What do you mean, like alt + tab in windows or control + tab?

Ever hear of expose?  It manages all your windows at once, try hitting F9 and see what happens.

You just didn't take time to learn anything and therefore your limited, and yet very biased opinion is not only not helping the OP but it is all false.  

They are extremely easy to use, you just have only used Windows.  If you have been using a Mac just as long it wouldn't be hard.  Trust me, I went from managing 10,000 Windows clients to 6,000 Mac clients and I am glad I switched.  So much easier of a job.

If you read through my Mac thread I clearly outline the pros and cons and criticisms of OS X and the Mac platform.  I also dispel all the myths.


----------



## Interested

g25racer said:


> Last time I checked the title of this thread was not "Mac vs. PC"!!



lol. i was stating my opinion. trying to help the op decide weather or not they like mac. i was stating what i didnt like, since that may annoy them too. what have you done to contribute to the thread?


----------



## Interested

patrickv said:


> here's one.
> with iphoto, i can use the facebook exporter. Upload all my picture on the computer to facebook, Makes my life easier than opening the god damn browser and wait a gazillion years to upload a pic.
> but then again that's just me being lazy



ok. ill admit. that is very convenient, and i did not know about it. but im sure there is an alternative for windows, if not, idc bc i dont use face book, or want all of my pics on the internet. but its personal preference.


----------



## G25r8cer

^^ If you wanna keep your nose clean then just stop once you post your 1 post about your opinion. Why are you always attacking people?? What did I do to you?  Take a chill pill kid


----------



## patrickv

I have never seen a thread regarding Macs , here on CF, that doesn't start a war... 
you hate Mac's fine keep it to yourself don't rant in the OP's thread, you love Macs ? you help the OP by giving proper information... at least that's how i see it


----------



## Interested

tlarkin said:


> What do you mean, like alt + tab in windows or control + tab?
> 
> Ever hear of expose?  It manages all your windows at once, try hitting F9 and see what happens.
> 
> You just didn't take time to learn anything and therefore your limited, and yet very biased opinion is not only not helping the OP but it is all false.
> 
> They are extremely easy to use, you just have only used Windows.  If you have been using a Mac just as long it wouldn't be hard.  Trust me, I went from managing 10,000 Windows clients to 6,000 Mac clients and I am glad I switched.  So much easier of a job.
> 
> If you read through my Mac thread I clearly outline the pros and cons and criticisms of OS X and the Mac platform.  I also dispel all the myths.

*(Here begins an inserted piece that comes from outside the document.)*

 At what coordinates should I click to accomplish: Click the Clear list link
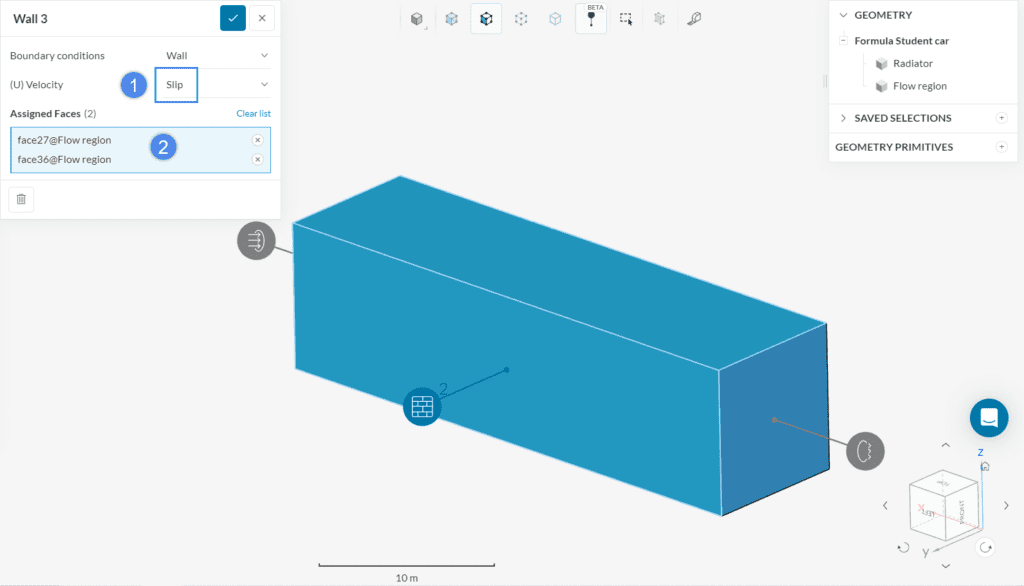coord(254,113)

see? i would have never guessed to hit f9 to see all of my windows. one more annoying thing, why cant everything just be there, on the bottom?


----------



## patrickv

Interested said:


> ok. ill admit. that is very convenient, and i did not know about it. but im sure there is an alternative for windows



it's ok mate

cheers


----------



## Interested

g25racer said:


> ^^ If you wanna keep your nose clean then just stop once you post your 1 post about your opinion. Why are you always attacking people?? What did I do to you?  Take a chill pill kid



you keep sucking up to him by saying stuff like "wow, nice, i love you, way to tell that stupid kid off".


----------



## G25r8cer

patrickv said:


> I have never seen a thread regarding Macs , here on CF, that doesn't start a war...
> you hate Mac's fine keep it to yourself don't rant in the OP's thread, you love Macs ? you help the OP by giving proper information... at least that's how i see it



Exactly my point


----------



## G25r8cer

Interested said:


> you keep sucking up to him by saying stuff like "wow, nice, i love you, way to tell that stupid kid off".

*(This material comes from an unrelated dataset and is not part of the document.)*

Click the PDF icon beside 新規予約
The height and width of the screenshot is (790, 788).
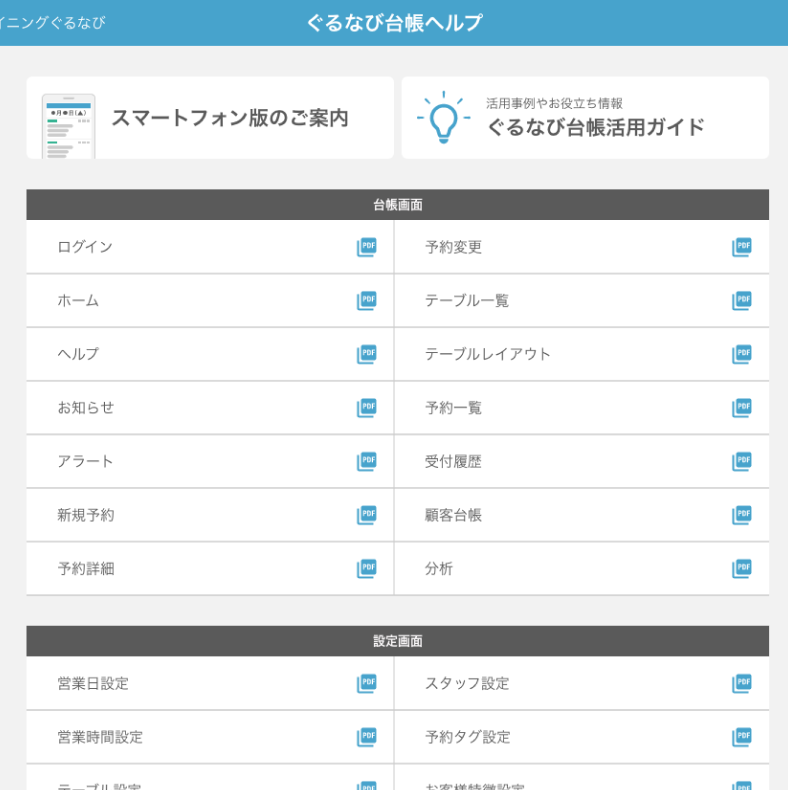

I'll admit that was wrong but, you are only 13 and srry to say but a 13yr olds opinion is not much compared to us older people. Im srry but, its the truth.


----------



## Interested

patrickv said:


> it's ok mate
> 
> cheers



you must agree though, that one program would not make tons of people switch to mac, just for that little thing. but you know what? i stop here, bc im sure u guys will find another excuse about how os x is better and how bill gates should go die in a pit, but whatever, idc anymore. i feel so childish arguing about computers. its sad that others can accept ones opinion.


----------



## tlarkin

Interested said:


> see? i would have never guessed to hit f9 to see all of my windows. one more annoying thing, why cant everything just be there, on the bottom?

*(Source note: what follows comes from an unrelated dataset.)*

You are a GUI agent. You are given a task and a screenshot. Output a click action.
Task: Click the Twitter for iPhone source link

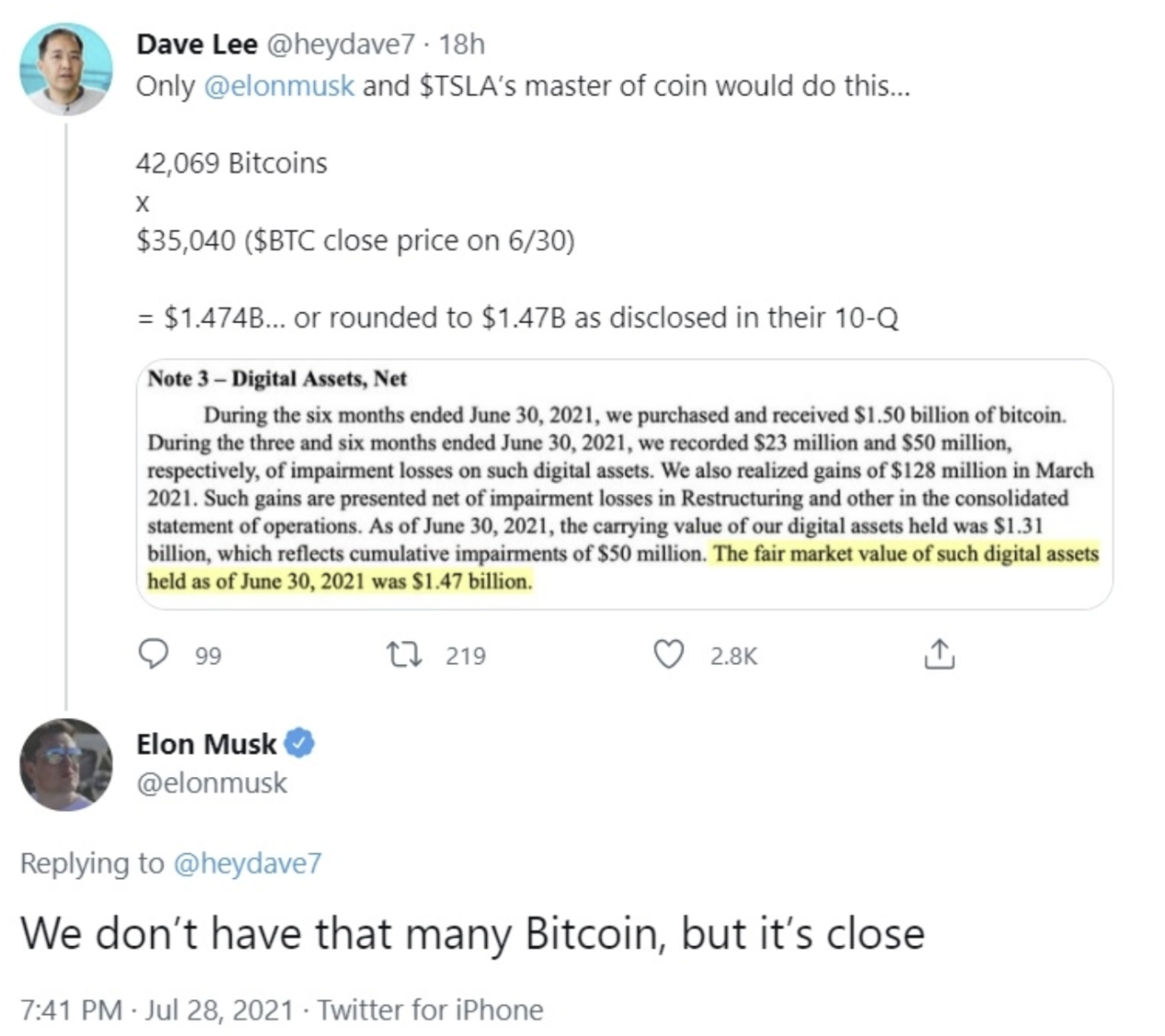[x=431, y=1010]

At the bottom is way more clumsy, especially to someone like me who is way okay with not using a mouse, or using key strokes in conjunction with a mouse.  It is way faster and way more efficient, and you can program mouse buttons on top of that if that is what you want to use for things like expose.  

What you didn't do is take the time to learn the difference, because it is different than windows.  This is what you should have gone through the first week

http://www.apple.com/support/mac101/


----------



## G25r8cer

Interested said:


> you must agree though, that one program would not make tons of people switch to mac, just for that little thing. but you know what? i stop here, bc im sure u guys will find another excuse about how os x is better and how bill gates should go die in a pit, but whatever, idc anymore. i feel so childish arguing about computers. its sad that others can accept ones opinion.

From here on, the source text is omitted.